# start of Rows

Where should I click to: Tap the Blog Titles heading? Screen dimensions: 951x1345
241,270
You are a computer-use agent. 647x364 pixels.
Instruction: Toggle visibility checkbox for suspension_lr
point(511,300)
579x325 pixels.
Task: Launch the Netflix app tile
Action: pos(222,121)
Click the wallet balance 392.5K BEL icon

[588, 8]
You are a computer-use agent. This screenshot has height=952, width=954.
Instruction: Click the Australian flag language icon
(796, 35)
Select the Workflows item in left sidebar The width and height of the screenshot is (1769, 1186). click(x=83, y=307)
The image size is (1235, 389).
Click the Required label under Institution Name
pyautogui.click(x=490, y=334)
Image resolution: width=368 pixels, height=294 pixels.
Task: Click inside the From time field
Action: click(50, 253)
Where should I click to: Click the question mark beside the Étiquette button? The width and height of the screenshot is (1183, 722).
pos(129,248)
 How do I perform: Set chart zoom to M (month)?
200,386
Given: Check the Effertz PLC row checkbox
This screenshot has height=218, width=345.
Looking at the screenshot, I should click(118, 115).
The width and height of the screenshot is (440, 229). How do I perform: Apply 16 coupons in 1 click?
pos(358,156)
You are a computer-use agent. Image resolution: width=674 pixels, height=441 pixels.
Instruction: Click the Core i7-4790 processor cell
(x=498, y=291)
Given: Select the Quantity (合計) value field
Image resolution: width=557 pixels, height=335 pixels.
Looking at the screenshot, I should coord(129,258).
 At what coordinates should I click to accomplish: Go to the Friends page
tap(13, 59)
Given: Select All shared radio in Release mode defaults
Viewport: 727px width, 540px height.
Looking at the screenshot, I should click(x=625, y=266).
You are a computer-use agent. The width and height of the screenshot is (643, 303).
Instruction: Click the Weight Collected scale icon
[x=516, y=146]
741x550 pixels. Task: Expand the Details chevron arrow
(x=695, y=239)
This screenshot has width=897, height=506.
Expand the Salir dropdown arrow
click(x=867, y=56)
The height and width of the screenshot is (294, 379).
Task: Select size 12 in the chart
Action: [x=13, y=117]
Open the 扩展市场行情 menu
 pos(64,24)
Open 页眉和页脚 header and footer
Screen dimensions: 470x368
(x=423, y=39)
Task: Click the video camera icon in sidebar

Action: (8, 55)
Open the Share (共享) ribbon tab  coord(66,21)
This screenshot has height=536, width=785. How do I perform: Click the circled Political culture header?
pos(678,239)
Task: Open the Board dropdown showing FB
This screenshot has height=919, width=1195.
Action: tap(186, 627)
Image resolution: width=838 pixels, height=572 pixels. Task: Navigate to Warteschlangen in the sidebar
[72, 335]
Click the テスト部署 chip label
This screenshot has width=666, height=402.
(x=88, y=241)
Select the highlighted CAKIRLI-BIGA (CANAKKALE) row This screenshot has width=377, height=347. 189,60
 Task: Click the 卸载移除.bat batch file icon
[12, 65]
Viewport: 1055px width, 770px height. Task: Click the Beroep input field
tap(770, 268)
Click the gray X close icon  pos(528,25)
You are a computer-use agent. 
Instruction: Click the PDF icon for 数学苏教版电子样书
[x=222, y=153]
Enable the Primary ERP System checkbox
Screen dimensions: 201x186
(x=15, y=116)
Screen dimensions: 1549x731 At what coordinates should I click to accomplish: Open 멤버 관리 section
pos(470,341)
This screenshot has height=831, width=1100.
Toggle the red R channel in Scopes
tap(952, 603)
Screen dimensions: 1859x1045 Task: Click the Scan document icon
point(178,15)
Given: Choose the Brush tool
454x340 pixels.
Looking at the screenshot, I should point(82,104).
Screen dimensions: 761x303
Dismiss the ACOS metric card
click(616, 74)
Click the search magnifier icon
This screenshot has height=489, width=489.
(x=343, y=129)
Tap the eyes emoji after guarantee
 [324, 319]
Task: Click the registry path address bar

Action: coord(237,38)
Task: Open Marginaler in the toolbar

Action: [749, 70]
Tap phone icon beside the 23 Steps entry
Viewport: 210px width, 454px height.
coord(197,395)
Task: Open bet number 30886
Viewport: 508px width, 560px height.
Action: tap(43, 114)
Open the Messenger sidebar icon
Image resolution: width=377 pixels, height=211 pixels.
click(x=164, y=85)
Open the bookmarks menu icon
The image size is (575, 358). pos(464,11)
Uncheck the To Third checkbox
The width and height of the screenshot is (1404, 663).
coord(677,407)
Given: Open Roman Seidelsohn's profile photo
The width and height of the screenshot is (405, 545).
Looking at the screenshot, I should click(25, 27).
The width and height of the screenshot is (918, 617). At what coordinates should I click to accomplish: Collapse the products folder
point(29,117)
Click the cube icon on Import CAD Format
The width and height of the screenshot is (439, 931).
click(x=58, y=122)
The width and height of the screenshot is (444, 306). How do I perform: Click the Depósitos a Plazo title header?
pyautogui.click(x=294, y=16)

# end of Rows

Show each line above that contains the string "dropdown", matching case exactly.

▶ [Answer to the exercise]:
Expand the Salir dropdown arrow
Task: Open the Board dropdown showing FB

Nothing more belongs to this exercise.